Medieval Times seeks knights as companies struggle to hire

Medieval Era Dinner and Tournament

Knights jousting on horseback at Medieval Times in Scottsdale.

Small business owners said one of their toughest issues in February was finding help.

So what about a company that needs to hire athletic performers who can fight on horseback while working weekends and holidays?

That’s the challenge faced by a local business, which hosts a unique dinner theater tournament called Medieval Times.

But before new recruits can compete for the title of Defender of the Realm, they must start as a Squire.

Joseph Tome

Matthew Casey/KJZZ

Joseph Tome

Joseph Toma felt drawn to the recent casting call for budding performers by a chance to take part in mock battles on the sandy floor of a colorful oval-shaped arena surrounded by people seated at banquet tables .

“Play every little boy’s childhood dream, which is medieval combat. Who doesn’t want to fight with swords, to be honest. It doesn’t matter how old you are,” he said.

Toma is 26 and looks the part. He’s built like a superhero and isn’t afraid to ride a horse.

“I grew up going to horse camp in the summers. I worked with horses all through high school,” said the fitness and health trainer who enjoys skydiving.

Experience in high-intensity situations means Toma isn’t fazed by the idea of ​​performing stunts in costume in front of 1,000 feasting people. He came to the cast interested in joining a nearly 50-year-old company that started in Spain.

But it would have to be the right fit.

“[I’m] not currently looking for a job. I currently do a lot of online training. Perfectly happy with what I’m doing there,” he said.

Knights in Medieval Scottsdale

Medieval Era Dinner and Tournament

Knights clash swords at Medieval Times.

Last month, nearly 180,000 leisure and hospitality workers were hired across the country, leading to a strong February jobs report.

But the National Federation of Independent Business still found that nearly half of surveyed owners had vacancies they couldn’t fill.

A place looking for help features feasting and sword fighting. Medieval Times has 10 locations in the United States and Canada.
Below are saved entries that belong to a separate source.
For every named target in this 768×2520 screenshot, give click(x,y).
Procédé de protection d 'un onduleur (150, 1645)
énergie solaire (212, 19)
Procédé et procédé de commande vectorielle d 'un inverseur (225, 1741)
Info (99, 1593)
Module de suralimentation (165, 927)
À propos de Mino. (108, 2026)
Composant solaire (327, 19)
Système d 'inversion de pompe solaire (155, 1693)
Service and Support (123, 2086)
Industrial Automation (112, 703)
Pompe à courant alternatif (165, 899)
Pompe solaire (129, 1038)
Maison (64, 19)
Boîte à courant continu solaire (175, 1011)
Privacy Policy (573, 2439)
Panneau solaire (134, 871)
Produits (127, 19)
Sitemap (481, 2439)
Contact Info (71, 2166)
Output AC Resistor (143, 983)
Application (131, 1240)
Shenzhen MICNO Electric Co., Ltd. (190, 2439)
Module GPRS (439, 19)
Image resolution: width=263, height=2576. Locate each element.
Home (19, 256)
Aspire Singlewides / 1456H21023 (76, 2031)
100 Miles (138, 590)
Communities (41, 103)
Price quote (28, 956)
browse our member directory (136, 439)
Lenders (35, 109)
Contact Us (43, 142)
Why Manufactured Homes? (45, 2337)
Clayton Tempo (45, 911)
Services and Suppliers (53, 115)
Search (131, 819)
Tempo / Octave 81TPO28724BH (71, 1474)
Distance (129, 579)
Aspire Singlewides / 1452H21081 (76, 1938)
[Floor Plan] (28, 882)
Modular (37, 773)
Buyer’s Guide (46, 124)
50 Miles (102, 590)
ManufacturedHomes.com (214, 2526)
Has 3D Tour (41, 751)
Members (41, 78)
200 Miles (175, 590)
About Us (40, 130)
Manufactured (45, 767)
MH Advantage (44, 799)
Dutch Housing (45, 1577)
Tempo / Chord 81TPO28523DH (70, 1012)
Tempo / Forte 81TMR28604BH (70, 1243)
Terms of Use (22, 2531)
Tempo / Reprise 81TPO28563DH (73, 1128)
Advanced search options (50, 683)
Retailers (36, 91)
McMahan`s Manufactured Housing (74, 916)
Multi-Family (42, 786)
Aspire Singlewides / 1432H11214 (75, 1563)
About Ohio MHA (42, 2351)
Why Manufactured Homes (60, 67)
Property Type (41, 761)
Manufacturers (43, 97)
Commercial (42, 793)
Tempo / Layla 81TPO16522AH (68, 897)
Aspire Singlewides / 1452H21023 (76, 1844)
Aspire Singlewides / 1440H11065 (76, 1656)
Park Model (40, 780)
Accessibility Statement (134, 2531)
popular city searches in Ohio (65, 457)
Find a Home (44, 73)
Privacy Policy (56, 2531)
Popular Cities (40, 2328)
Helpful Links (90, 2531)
The castle on the Salt River Pima-Maricopa Indian Reservation had a bad time and opened months before the pandemic.

In 2022, companies are struggling to pay their workers enough to keep them.

Horse with trainer

Matthew Casey/KJZZ

A trainer drives a horse through the stable attached to Medieval Times

Up a large ramp from the Medieval Times arena are stables for the horses that perform in the show.

Most are Andalusian, a rare breed in the United States that was bred in the Middle Ages.

As Chief Knight, it’s Edward Maciejczyk’s job to train the animals and squires to play safely in the show. The orientation was different when he first wore armor.

“Back when I started, you just threw yourself into it. So your first day, you were already dressed. You went there and you were killed,” he said.

Now, new recruits must undergo extensive training for employment with tuition and gym membership reimbursement.

Maciejczyk compares certain stunts to skateboard tricks he used to do.

“You have to learn how to do shoulder rolls, flips. You have to learn how to do the acrobatic falls of our horses,” he said.

Medieval Times Scottsdale horse fight

Medieval Era Dinner and Tournament

Knights battle on horseback at Medieval Times in Scottsdale.

The key to riding safely is knowing how to stay calm when the crowd is roaring, your heart is racing and the horse is watching your body language to know how to react.

“We teach you how to motivate yourself, not how to get out of it,” Maciejczyk said.

From its casting, Medieval Times hoped to hire 8 to 10 artists.

Twenty people showed up for an interview.

Among them was Toma, a physical trainer and paratrooper with a passion for horses.

“I think jousting looks really fun to be quite honest. Best of all,” he said.

Scottsdale Medieval Castle

Medieval Era Dinner and Tournament

Exterior of Medieval Times Scottsdale Castle.

Toma said shortly after the casting call that Medieval Times had offered him a job.

But as much fun as he thought the sword fight would be, he turned it down. The salary offer was around $30,000 – a figure a Medieval Times spokesperson could not confirm.

Toma said he wouldn’t do it for less than what he earned as a bouncer. A job he recently left, leaving another position to be filled in the service sector.